5th-century BC head of Chinese house of Zhao in Jin state

Zhao Wuxu (趙毋卹), also known by his posthumous name as the Viscount Xiang of Zhao (趙襄子), was a leader of the Zhao clan in the Jin state. During his tenure as clan leader of Zhao, he entered into an alliance with the Han (韓) and Wei (魏) clans, and annihilated the Zhi (知) clan in the Battle of Jinyang.

==Early life==
Wuxu was born to a Di (翟) slave of Jianzi of Zhao (趙簡子). Despite his low status, his abilities gained the recognition of Gubu Ziqing (姑布子卿), an advisor of the house of Zhao, who recommended him to Jianzi. Gradually, Wuxu became Jianzi's favourite son. Once, Jianzi informed all his sons about a hidden treasure, a precious fu (符, a military seal) on Mount Chang (常山, modern Mount Heng), and promised a reward for whoever recovered it first. While all others returned empty-handed, only Wuxu grasped his father's true meaning – the strategic terrains there served as a perfect basis for a military campaign against the state of Dai, whose lands were considered the true prize. This event led Jianzi to name Wuxu as his successor, instead of the former heir, Bolu (伯魯).

In 464 BC, Zhi Yao attacked Zheng, and Wuxu was sent to assist him. While drunk, the Zhi leader hit Wuxu with a filled wine vessel. Wuxu's men asked to kill Zhi, to which Wuxu responded, "the reason why my father sent me is that I am capable of showing restraint". Later, Zhi Yao asked Jianzi to disinherit Wuxu, but was refused.

==As head of Zhao clan==
Xiangzi succeeded as the head of the house of Zhao in 458 BC. Soon, he invited the ruler of Dai, who was married to Xiangzi's sister, to a banquet where he had the Dai king assassinated. The king's consort committed suicide, and Xiangzi proceeded to conquer Dai. Later, he enfeoffed the lands of Dai to Zizhou (子周), son of the now deceased Bolu.

In 454 BC, the houses of Zhi, Zhao, Han and Wei jointly divided the lands formerly held by the houses Fan (范) and Zhonghang (中行). This act angered Duke Chu of Jin, who requested the states Qi and Lu to punish the four families. In return, the four houses attacked Duke Chu. The Duke of Jin fled to Qi and died on his way. Zhi Yao selected Jiao (驕) as the new ruler, later known as Duke Yi of Jin. Afterwards, Zhi demanded land from Zhao, Wei and Han, among which only Zhao refused.

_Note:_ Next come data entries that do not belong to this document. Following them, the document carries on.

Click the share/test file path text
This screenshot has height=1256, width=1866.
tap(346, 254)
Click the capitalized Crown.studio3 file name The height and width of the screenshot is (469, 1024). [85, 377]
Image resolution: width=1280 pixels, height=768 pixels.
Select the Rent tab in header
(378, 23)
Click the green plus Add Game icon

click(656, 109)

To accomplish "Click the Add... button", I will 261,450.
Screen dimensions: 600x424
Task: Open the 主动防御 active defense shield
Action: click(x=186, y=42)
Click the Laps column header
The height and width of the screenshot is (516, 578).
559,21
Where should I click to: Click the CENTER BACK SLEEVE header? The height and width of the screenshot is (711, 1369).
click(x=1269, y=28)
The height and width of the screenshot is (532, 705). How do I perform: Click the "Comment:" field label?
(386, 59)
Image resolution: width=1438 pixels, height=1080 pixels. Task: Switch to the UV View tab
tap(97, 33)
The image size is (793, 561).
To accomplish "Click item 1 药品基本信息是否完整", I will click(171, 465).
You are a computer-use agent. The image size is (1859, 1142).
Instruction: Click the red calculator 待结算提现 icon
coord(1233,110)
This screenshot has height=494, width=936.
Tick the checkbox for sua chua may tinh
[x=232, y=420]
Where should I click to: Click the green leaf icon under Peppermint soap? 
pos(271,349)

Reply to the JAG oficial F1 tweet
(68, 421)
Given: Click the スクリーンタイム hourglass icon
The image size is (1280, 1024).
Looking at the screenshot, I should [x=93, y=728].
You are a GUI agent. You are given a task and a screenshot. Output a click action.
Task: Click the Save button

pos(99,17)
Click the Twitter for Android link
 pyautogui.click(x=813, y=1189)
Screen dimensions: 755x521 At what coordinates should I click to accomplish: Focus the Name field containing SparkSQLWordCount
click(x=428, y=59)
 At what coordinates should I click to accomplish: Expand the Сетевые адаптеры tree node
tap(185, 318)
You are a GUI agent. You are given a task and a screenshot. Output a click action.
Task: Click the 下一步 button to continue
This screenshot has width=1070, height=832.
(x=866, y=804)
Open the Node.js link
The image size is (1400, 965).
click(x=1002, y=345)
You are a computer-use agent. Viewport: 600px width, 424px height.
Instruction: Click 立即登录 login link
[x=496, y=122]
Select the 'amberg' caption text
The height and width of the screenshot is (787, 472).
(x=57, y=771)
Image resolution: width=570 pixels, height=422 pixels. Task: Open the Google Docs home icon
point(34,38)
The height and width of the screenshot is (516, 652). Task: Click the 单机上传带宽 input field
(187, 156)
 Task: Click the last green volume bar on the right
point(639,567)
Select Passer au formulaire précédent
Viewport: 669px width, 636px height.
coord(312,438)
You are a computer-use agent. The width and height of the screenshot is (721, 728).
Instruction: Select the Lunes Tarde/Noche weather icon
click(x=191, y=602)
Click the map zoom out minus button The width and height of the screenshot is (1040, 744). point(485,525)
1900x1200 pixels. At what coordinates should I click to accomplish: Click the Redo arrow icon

Zhi, along with his allies Han and Wei, declared war on Zhao and laid siege to Jinyang (晉陽). During the battle, Xiangzi sent his prime minister Zhang Meng (張孟) to Han and Wei, who successfully persuaded the two families to switch to Zhao's side. After the war, the house of Zhi was destroyed, and Zhao became the most powerful house in Jin.

Xiangzi died after 33 years of reign. After his death, Zizhou's son Huan (浣), later known as Marquess Xian of Zhao (趙獻侯), succeeded him.